Nix’s ostentatious displays of wealth showed just how profitable his scams could be. One parliamentary official in Canada alone lost $200,000 through fraud, then extortion. Another government employee in Canada, a legally blind man working on behalf of the disabled, lost thousands of dollars, then refused to make blackmail payments—only to be fired once the scammers exposed him. In Grand Junction, Colorado, a retired coal company manager squandered most of his life’s savings—about $100,000—on a Nix creation named Billy Taylor. And a disabled postal worker in Kansas sent some $26,000 to his phantom would-be lover.
Such big-hit tricks were the exception, a cause for celebration on the cell block, as well as in Nix’s house in Ocean Springs, which gradually became a hive of scam activities under the watchful direction of Kellye Dawn Newman Nix, then later LaRa Sharpe, then Nix’s half-sister and her husband. Most of the victims ended up losing much less—anywhere from two hundred to five hundred dollars for “airfare.” The lucky ones wised up after that first payment. Many others pumped thousands more into the scam, trying to help the poor young man they hoped to meet. And a few ended up in financial ruin.
But there was a weakness in his plan, as Nix often complained: the quality of his employees.
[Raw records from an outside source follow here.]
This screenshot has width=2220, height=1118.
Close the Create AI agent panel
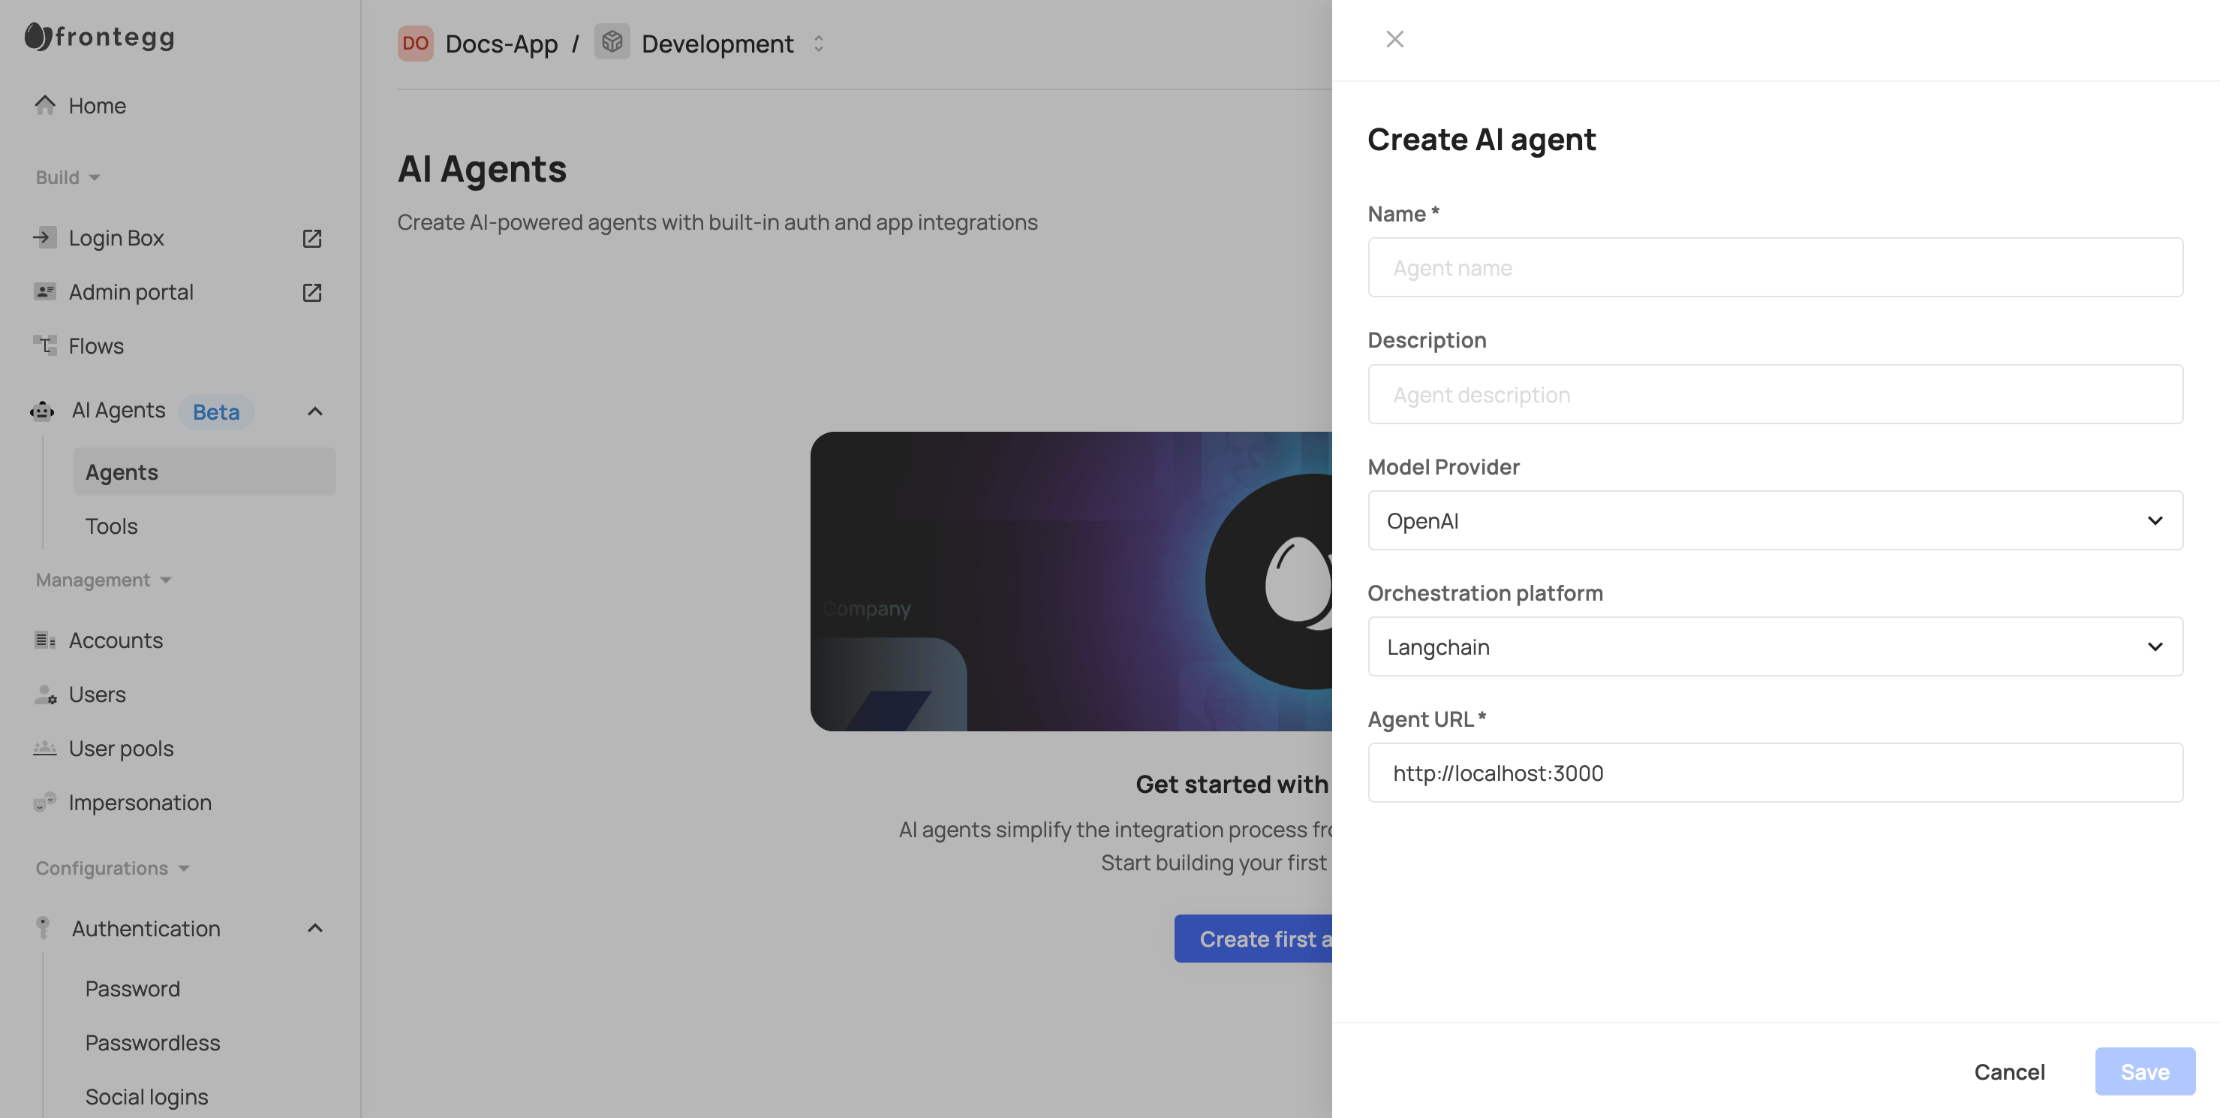coord(1394,39)
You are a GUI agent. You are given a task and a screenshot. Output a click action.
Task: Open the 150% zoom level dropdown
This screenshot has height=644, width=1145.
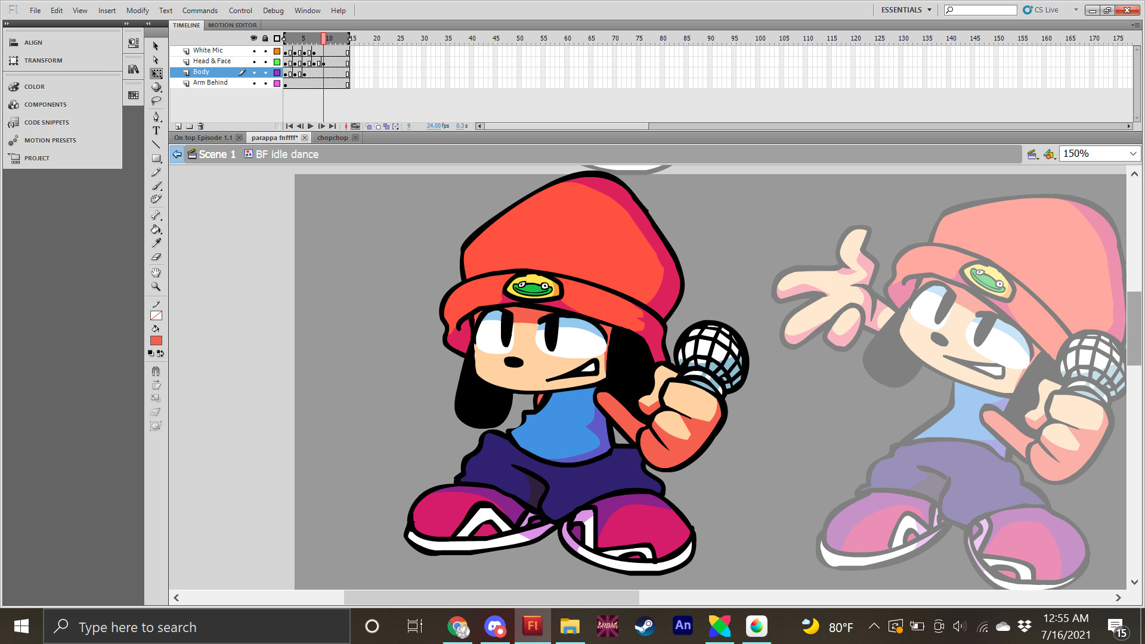click(x=1132, y=154)
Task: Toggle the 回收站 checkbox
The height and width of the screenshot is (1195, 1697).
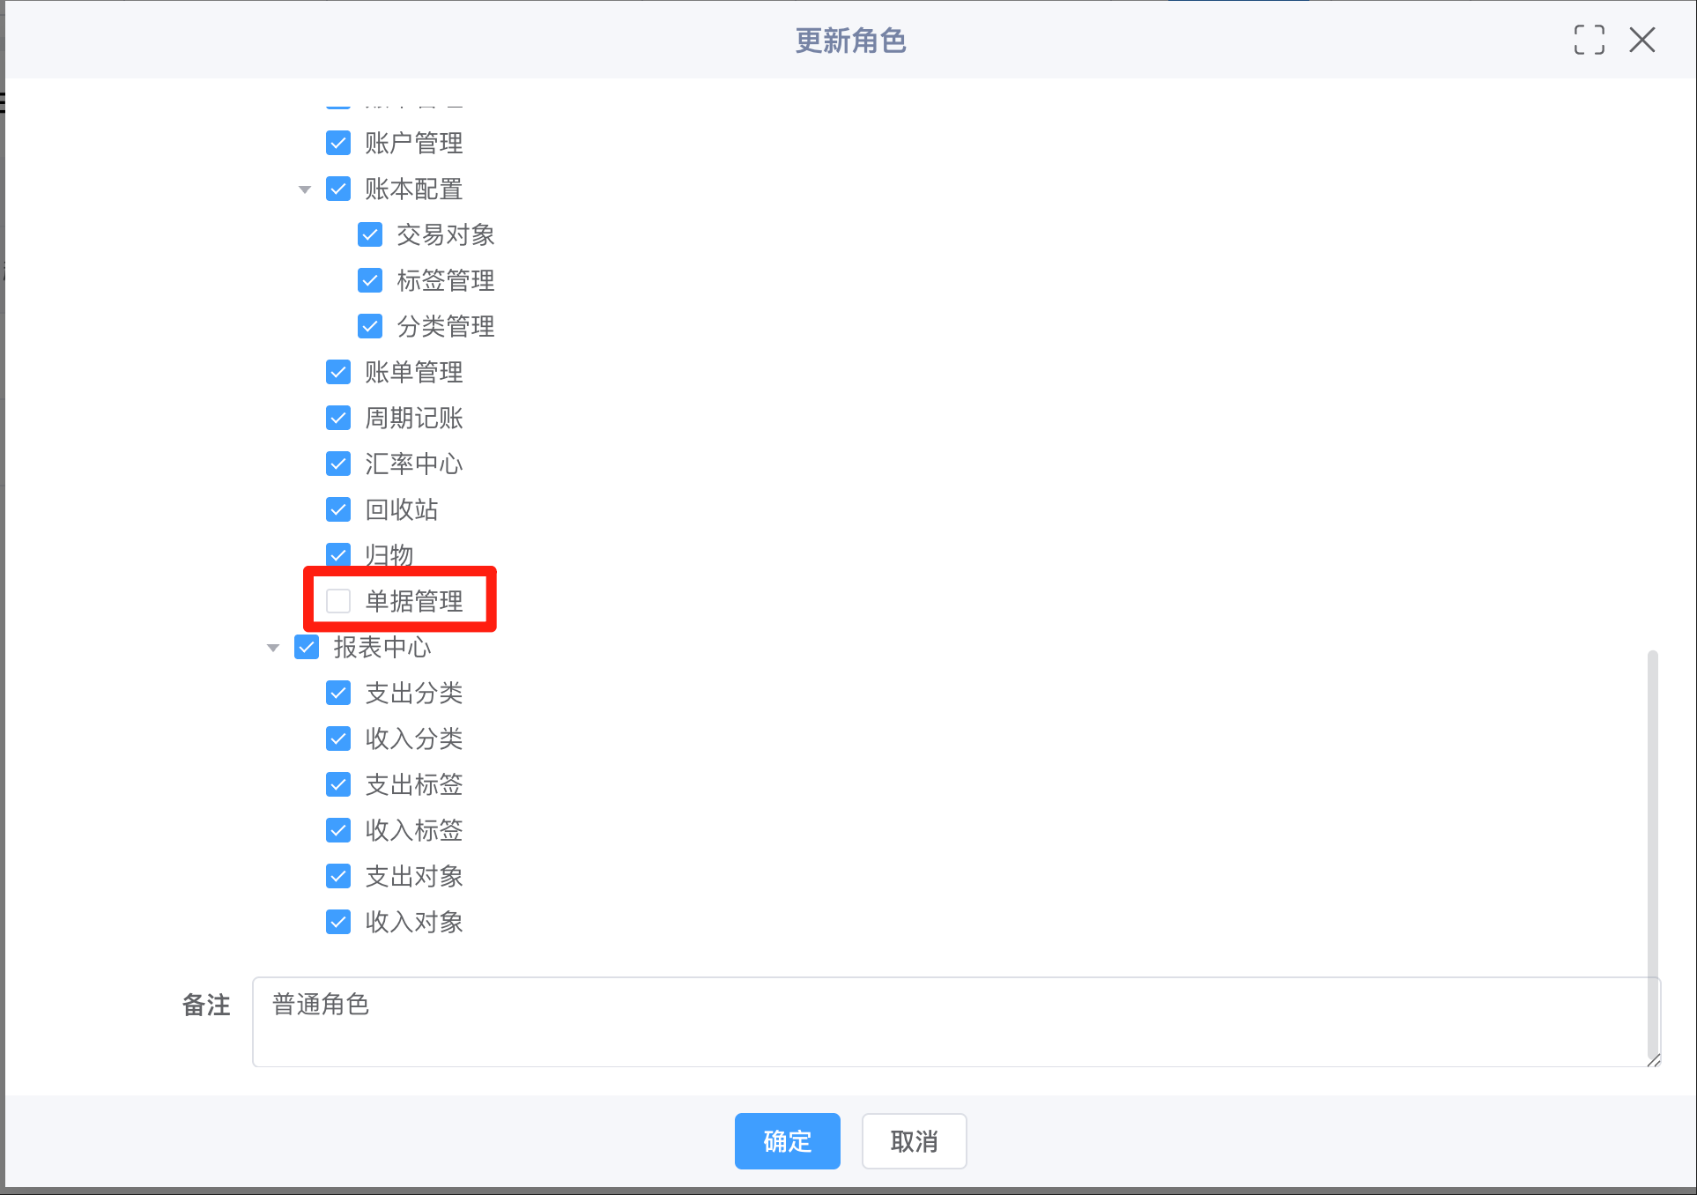Action: (338, 509)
He fretted constantly about informers, about people who ripped him off, about incompetents unable to convincingly scam tricks. To combat such human breakdowns, he always tried to bind his principal helpers to him through love, money, drugs, and, when all else failed, threats.
For a time, Kellye Dawn served as the most important cog in Nix’s scam machine, with Nix bringing to bear all of these forms of persuasion to keep her in line. But eventually, Kellye’s drug problems, the birth of her disabled daughter, Meagan, and her utter unreliability finally turned Nix in another direction. In the summer of 1985, with the scam picking up momentum, LaRa Sharpe supplanted Kellye as Nix’s most trusted lieutenant, his new Number One. The scams began earning more than ever.
Just how much Kirksey Nix, Bobby Joe Fabian, and the other scammers working for them earned from their wire fraud scam may never be known. One of Nix’s closest partners late in the scam—after Junior and Fabian had a parting of the ways—estimated the con game grossed some $800,000 in just two years.9 The total earnings from 1982 on have never been ascertained. Nix would eventually claim to have personally profited by a half million dollars. Others estimated it as a multimillion-dollar enterprise—figures that more closely jibe with scrawled calculations prison guards once stumbled upon in one of Nix’s datebooks. In any case, there is no question that his brilliantly conceived confidence racket was all too profitable, and that it was bringing Kirksey Nix ever closer to his goal: freedom, bought and paid for.